Chronic Lymphocytic Leukemia FISH Panel: Impact on Diagnosis

Beverly P. Nelson, MD; Rohit Gupta, MD; Gordon W. Dewald, PhD; Sarah F. Paternoster; Steven T. Rosen, MD; LoAnn C. Peterson, MD

Disclosures

Am J Clin Pathol. 2007;128(2):323-332. 

In This Article

Results

Summary of Cases

A total of 136 cases of presumed CLL were referred for the FISH panel. Three cases were excluded from analysis because neither immunophenotypic nor morphologic data were available to correlate with the FISH results, and 22 were not CLL based on review of the morphologic features and immunophenotype. The remaining 111 cases included 71 men and 40 women ranging in age from 25 to 84 years (median, 61 years). Specimens used for FISH analysis were peripheral blood (61), bone marrow (49), and lymph node (1).

FISH Results

Cases With CCND1/IGH Fusion Classified as Mantle Cell Lymphoma.
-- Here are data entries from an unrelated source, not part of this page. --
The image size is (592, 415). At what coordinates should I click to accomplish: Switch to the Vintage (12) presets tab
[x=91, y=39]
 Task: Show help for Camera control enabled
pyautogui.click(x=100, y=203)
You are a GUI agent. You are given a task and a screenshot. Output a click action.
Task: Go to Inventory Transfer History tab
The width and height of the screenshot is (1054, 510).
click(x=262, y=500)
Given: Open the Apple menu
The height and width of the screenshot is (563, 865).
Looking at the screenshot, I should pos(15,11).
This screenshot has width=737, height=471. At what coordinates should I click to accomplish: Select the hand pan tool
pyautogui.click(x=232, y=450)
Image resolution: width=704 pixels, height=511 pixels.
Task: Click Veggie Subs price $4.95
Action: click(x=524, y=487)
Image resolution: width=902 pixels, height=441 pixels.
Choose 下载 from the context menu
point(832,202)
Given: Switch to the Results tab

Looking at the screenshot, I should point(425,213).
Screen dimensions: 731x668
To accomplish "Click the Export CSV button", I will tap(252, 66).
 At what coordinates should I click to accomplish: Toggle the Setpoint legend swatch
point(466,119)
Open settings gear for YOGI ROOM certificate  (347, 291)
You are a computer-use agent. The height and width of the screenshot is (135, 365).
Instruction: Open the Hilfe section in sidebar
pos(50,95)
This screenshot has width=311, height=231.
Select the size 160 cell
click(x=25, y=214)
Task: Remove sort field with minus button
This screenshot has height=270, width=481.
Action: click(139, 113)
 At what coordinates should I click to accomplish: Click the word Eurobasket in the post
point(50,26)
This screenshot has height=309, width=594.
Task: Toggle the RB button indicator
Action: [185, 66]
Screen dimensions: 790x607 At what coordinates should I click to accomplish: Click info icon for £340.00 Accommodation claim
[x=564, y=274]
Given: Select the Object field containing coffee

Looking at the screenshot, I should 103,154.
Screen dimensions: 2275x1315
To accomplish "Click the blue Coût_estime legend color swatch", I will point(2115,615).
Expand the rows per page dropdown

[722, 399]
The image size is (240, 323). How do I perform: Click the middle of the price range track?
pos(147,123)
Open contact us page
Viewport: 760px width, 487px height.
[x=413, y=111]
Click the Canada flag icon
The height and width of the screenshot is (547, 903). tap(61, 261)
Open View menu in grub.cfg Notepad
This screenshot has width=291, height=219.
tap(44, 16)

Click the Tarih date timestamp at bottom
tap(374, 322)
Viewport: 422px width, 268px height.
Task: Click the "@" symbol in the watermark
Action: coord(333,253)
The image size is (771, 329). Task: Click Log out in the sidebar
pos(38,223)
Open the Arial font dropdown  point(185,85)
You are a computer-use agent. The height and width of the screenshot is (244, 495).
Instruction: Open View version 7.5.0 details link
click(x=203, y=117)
Two cases initially regarded as CLL based on clinical manifestations demonstrated CCND1/IGH fusion, indicating bcl-1 gene rearrangement. One patient, a 41-year-old man, had marked lymphocytosis in the peripheral blood (WBC count, 155,400/µL [155.4 × 109/L]; hemoglobin, 10.6 g/dL [106 g/L]; mean corpuscular volume [MCV], 90 µm3 [90 fL]; platelet count, 343 × 103/µL [343 × 109/L]; lymphocytes, 96.5% [0.97]; and neutrophils, 3.5% [0.04]). The lymphocytes varied from small cells with condensed chromatin and round nuclei to medium-sized cells with slightly irregular nuclei Figure 1. Flow cytometric immunophenotyping showed monotypic B cells that were CD19+, CD20+, CD5+, bright CD23+, bright FMC7+, and bright CD79b+. In addition to CCND1/IGH fusion, FISH also showed deletion of chromosomes 11q and 13q.

Figure 1.

Mantle cell lymphoma in peripheral blood. The lymphocytes show condensed chromatin, with round nuclei, but cells with slightly irregular nuclei and visible nucleoli that are unusual for chronic lymphocytic leukemia are also present (Wright-Giemsa, ×1,000).

The second patient, a 76-year-old man, had absolute lymphocytosis (WBC count, 11,500/µL [11.5 × 109/L]; hemoglobin, 10.4 g/dL [104 g/L]; MCV, 76 µm3 [76 fL]; platelet count, 155 × 103/µL [155 × 109/L]; lymphocytes, 50.2% [0.50]; neutrophils 35.4% [0.35]; monocytes, 10.3% [0.10]; eosinophils, 3.1% [0.03]; and basophils, 1.0% [0.01]). Lymphocyte morphologic features were unusual for CLL; the cells were primarily small with condensed chromatin and scant cytoplasm but included occasional larger cells with visible nucleoli. Flow cytometric immunophenotyping of the blood showed monotypic B cells that were CD5+, CD10-, CD20+, dim CD23+, bright FMC7+, and bright CD79b+. In addition to CCND1/IHG fusion, 13q and 17p deletions were also identified.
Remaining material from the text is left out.